● Provided text
Nice Find! :thumbsup: Mark


----------



## ajh359 (Jun 19, 2007)

Thanks guys for all your replies and I did get all that he had. I work with some of it today and man it is hard very hard. It smoke a router bit.


----------



## jeffreythree (Jan 9, 2008)

I think it may be teak. Especially since it darkened. Hard, heavy, and darkens with exposure to light and time. I did not think mahogany darkened with age or light. Set a piece outside for a while in the sun and see if it darkens. Of course those photos also look like Koa and Chechen photos in my books, but not the Chechen in my collection. It does resemble my Koa, but without the dark bands. Like Marko said, a close up photo of the grain would help, especially if your camera has a macro setting for clear closeups.


----------



## ajh359 (Jun 19, 2007)

Here is one more pic up close.


----------



## jeffreythree (Jan 9, 2008)

I think I have it, found it in Terry Porter's Wood: Identification & Use. You say it is hard and heavy, has a light scent of cedar, and the older surfaces are darker. I think it is South American Cedar, or cedrella fissilis. It is in the same family as mahogany and has similar properties, except for the cedar oil. It gets its name from oil that smells like cedar and can show on the surface as a sticky resin. The color can range from pale pinkish brown to dark reddish brown. The grain is shallowly interlocking or straight, with a fairly course texture. My book says to keep tools sharp, works well with machines and hand tools. Glues, nails, and screws well. Polishing is hard because of gum pockets and the resin. It is durable outdoors but can be susceptible to powder post beetles. Uses are cabinetwork, joinery, boatbuilding, and cigar boxes. Some people can be allergic to it. I also just found that it is considered endangered now and cannot be imported unless from a certified sustainable source.


----------



## ajh359 (Jun 19, 2007)

Could be it I look at that also but was not sure. The guy who I got this wood from was in a old truck trailer. The man was using as his work shop and he die about 10 years ago. His wife sold him the trailer for savage. All the tools where gone but the wood was still in it. He said that wife told him that husband was wood working for about 30 years. I got all the wood that was in it, maple, oak and this wood. I pay $200 for it all it took 2 trips in my truck to get it all.


----------

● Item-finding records

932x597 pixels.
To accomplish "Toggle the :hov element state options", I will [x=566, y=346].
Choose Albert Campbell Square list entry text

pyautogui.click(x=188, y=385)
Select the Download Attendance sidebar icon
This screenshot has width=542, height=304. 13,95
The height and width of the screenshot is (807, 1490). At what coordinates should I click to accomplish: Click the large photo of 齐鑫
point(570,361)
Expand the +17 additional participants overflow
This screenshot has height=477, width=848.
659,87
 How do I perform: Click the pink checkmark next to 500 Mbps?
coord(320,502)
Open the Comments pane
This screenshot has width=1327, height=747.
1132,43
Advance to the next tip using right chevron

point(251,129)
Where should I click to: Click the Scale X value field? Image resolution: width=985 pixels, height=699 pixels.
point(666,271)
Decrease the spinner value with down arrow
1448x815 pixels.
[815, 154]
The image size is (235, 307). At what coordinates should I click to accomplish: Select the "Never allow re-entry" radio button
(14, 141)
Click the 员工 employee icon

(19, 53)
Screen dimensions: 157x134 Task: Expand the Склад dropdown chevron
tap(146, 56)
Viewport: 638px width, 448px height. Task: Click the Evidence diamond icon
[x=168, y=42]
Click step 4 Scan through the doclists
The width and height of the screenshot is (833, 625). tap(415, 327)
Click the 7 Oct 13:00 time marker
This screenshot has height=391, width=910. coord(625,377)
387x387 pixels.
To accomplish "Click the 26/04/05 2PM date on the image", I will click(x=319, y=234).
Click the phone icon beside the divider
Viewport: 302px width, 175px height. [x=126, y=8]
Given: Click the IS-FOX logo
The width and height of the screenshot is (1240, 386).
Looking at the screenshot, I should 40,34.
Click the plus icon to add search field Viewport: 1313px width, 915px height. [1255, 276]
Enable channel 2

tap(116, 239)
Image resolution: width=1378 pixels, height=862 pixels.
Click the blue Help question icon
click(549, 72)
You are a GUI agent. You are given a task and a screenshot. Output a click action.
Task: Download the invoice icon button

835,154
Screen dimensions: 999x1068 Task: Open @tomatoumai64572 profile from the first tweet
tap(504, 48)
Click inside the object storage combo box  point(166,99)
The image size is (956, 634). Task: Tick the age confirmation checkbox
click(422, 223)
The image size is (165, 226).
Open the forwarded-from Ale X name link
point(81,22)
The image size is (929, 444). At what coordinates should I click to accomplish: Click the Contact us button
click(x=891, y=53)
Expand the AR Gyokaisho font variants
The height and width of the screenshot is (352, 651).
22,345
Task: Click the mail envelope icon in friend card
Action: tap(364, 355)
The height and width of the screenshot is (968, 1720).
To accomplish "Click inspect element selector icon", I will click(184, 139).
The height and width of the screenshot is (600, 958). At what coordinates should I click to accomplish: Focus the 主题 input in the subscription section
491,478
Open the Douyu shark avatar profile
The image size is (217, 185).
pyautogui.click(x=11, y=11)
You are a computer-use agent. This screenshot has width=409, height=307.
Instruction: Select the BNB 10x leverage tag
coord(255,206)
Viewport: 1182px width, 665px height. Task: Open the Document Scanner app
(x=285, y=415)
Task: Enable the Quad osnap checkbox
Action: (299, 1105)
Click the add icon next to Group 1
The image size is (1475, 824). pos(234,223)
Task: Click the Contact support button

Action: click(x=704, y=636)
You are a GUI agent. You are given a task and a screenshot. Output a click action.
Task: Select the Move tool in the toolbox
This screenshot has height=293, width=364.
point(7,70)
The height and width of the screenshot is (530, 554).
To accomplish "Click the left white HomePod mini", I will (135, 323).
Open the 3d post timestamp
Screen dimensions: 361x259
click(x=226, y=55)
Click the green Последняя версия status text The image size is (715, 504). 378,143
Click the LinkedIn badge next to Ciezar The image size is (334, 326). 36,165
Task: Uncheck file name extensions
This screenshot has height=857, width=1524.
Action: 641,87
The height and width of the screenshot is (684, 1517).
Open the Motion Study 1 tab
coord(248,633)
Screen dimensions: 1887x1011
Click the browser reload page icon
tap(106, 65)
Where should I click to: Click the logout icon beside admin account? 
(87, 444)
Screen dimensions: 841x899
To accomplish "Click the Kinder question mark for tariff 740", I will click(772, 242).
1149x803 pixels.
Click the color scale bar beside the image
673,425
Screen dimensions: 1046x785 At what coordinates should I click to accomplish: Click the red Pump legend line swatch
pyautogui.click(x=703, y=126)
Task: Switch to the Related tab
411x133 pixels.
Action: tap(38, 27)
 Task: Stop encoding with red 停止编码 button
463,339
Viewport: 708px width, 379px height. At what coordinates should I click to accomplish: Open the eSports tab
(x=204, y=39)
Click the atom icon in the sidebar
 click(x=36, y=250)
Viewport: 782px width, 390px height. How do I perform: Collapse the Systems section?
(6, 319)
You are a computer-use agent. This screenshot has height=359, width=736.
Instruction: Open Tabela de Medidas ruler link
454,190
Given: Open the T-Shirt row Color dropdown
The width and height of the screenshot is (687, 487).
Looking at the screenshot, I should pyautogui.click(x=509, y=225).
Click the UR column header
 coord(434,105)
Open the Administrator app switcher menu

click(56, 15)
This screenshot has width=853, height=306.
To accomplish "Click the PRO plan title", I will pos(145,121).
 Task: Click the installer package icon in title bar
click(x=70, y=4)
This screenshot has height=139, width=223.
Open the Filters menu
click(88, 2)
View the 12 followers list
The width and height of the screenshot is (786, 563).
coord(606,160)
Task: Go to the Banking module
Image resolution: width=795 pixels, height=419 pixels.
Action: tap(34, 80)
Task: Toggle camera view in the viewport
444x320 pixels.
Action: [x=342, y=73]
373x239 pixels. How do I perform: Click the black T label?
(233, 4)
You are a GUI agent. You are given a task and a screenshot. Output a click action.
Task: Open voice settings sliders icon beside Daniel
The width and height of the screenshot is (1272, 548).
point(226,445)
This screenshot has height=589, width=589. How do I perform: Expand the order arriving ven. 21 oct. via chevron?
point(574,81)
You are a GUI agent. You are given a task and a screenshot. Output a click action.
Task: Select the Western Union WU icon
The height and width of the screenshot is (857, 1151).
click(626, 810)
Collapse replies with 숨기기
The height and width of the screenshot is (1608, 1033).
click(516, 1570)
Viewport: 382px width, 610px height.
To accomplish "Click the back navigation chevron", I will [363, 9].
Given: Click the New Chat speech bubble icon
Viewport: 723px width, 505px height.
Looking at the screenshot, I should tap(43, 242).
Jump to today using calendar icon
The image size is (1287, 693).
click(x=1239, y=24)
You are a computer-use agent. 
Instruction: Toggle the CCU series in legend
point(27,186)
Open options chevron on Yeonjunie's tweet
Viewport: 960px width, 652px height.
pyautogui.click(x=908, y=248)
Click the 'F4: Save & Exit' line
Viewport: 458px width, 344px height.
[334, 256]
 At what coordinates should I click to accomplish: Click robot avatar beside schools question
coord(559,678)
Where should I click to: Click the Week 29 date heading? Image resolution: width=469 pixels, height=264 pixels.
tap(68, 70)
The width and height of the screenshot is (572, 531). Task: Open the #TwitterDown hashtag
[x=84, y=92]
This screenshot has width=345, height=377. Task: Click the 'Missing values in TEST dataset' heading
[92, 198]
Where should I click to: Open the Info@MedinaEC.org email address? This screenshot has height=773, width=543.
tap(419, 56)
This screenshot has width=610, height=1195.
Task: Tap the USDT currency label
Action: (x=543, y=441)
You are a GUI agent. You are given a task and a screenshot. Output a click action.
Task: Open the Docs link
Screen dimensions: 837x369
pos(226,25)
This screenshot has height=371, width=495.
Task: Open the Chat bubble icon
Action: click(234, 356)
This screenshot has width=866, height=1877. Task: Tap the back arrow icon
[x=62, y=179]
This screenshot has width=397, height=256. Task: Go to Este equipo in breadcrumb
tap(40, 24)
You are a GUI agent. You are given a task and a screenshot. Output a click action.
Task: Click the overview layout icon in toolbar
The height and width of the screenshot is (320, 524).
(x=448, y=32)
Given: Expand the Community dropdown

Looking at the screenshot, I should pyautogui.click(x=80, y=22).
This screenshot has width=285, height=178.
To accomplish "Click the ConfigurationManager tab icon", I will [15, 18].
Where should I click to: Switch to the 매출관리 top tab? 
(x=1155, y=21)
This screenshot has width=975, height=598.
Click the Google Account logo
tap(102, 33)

● Written task
Can you copy the passage of the wood identification thread between "Could be it" and "get it all.", inclusive?

● Exercise result
Could be it I look at that also but was not sure. The guy who I got this wood from was in a old truck trailer. The man was using as his work shop and he die about 10 years ago. His wife sold him the trailer for savage. All the tools where gone but the wood was still in it. He said that wife told him that husband was wood working for about 30 years. I got all the wood that was in it, maple, oak and this wood. I pay $200 for it all it took 2 trips in my truck to get it all.